### ASSIGNMENT
Answer with a bare number: the count of lines in the data below that contain the word "computer".

### PROVIDED DATA
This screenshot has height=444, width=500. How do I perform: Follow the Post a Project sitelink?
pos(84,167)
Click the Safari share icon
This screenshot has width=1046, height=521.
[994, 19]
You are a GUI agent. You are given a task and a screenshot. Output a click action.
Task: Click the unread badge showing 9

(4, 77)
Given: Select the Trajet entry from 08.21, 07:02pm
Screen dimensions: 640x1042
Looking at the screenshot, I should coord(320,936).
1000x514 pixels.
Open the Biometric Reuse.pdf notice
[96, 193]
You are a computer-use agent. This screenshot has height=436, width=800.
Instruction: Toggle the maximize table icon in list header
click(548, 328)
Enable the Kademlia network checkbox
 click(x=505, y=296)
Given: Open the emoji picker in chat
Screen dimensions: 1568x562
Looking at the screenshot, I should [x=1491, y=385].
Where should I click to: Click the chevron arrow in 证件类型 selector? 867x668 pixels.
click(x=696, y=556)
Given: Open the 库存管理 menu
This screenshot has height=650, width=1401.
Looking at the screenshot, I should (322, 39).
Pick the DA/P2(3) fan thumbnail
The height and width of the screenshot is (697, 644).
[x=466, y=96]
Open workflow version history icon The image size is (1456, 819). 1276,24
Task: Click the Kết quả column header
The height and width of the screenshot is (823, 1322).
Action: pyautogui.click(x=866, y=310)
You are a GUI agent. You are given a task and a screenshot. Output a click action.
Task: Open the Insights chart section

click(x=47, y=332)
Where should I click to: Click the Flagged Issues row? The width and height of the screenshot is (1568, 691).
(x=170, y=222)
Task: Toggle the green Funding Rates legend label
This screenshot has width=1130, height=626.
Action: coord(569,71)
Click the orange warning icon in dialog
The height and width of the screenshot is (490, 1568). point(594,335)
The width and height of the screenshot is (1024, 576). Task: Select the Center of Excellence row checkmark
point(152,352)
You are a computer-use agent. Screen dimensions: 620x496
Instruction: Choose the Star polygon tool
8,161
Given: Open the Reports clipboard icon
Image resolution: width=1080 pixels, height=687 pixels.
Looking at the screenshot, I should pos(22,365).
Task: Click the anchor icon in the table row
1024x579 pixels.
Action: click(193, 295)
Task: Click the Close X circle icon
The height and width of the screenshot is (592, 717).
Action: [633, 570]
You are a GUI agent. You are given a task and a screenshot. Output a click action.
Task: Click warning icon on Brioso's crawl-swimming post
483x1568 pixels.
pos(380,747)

### WORKED SOLUTION
2